### Task to carry out:
The result should be every line in the data below that carries the string "computer".

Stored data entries
##############################
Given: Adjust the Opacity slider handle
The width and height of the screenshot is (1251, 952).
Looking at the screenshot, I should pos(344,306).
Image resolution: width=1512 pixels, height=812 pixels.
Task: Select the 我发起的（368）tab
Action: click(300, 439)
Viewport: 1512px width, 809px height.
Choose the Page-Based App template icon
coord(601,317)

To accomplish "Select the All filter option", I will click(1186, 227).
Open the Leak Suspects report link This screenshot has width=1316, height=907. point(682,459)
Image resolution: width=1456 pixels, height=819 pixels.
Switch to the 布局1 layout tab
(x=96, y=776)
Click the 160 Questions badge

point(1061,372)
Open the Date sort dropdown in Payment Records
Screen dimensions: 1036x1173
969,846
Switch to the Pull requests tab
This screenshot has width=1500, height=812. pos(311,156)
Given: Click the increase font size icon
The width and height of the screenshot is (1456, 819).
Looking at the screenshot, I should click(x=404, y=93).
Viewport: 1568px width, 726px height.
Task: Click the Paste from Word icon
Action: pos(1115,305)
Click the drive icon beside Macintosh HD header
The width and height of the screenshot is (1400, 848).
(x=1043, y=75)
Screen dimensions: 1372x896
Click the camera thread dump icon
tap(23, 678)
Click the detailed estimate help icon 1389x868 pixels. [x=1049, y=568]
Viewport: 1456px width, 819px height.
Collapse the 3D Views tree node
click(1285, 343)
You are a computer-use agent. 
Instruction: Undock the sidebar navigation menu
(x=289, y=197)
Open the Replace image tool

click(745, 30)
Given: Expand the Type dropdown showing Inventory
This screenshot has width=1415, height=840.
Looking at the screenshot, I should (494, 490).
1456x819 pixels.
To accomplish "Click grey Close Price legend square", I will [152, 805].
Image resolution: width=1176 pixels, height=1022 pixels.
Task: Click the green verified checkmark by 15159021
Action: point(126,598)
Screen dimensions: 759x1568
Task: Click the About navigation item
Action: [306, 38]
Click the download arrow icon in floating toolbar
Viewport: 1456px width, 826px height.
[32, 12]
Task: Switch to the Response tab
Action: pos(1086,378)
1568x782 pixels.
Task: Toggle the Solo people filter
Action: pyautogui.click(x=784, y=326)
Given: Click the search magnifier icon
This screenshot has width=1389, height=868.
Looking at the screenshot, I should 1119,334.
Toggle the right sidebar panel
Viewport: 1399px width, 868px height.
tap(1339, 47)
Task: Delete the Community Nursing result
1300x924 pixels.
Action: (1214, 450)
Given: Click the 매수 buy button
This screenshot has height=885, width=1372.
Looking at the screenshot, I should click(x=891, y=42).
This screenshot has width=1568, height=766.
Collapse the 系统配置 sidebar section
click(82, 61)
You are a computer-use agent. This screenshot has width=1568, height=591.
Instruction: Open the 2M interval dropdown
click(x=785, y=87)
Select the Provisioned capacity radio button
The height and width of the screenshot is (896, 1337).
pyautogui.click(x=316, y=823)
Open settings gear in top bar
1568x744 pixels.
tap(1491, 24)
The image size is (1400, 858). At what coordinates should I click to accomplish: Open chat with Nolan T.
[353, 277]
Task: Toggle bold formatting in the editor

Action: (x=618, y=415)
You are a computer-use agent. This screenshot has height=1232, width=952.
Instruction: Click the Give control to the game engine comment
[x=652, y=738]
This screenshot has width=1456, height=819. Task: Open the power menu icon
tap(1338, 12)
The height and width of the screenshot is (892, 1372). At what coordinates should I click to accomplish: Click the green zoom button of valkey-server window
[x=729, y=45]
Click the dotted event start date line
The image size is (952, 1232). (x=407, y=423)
##############################
### Answer for the task:
You are a computer-use agent. 
You are a computer-use agent. This screenshot has width=1568, height=591.
You are a computer-use agent. This screenshot has height=1232, width=952.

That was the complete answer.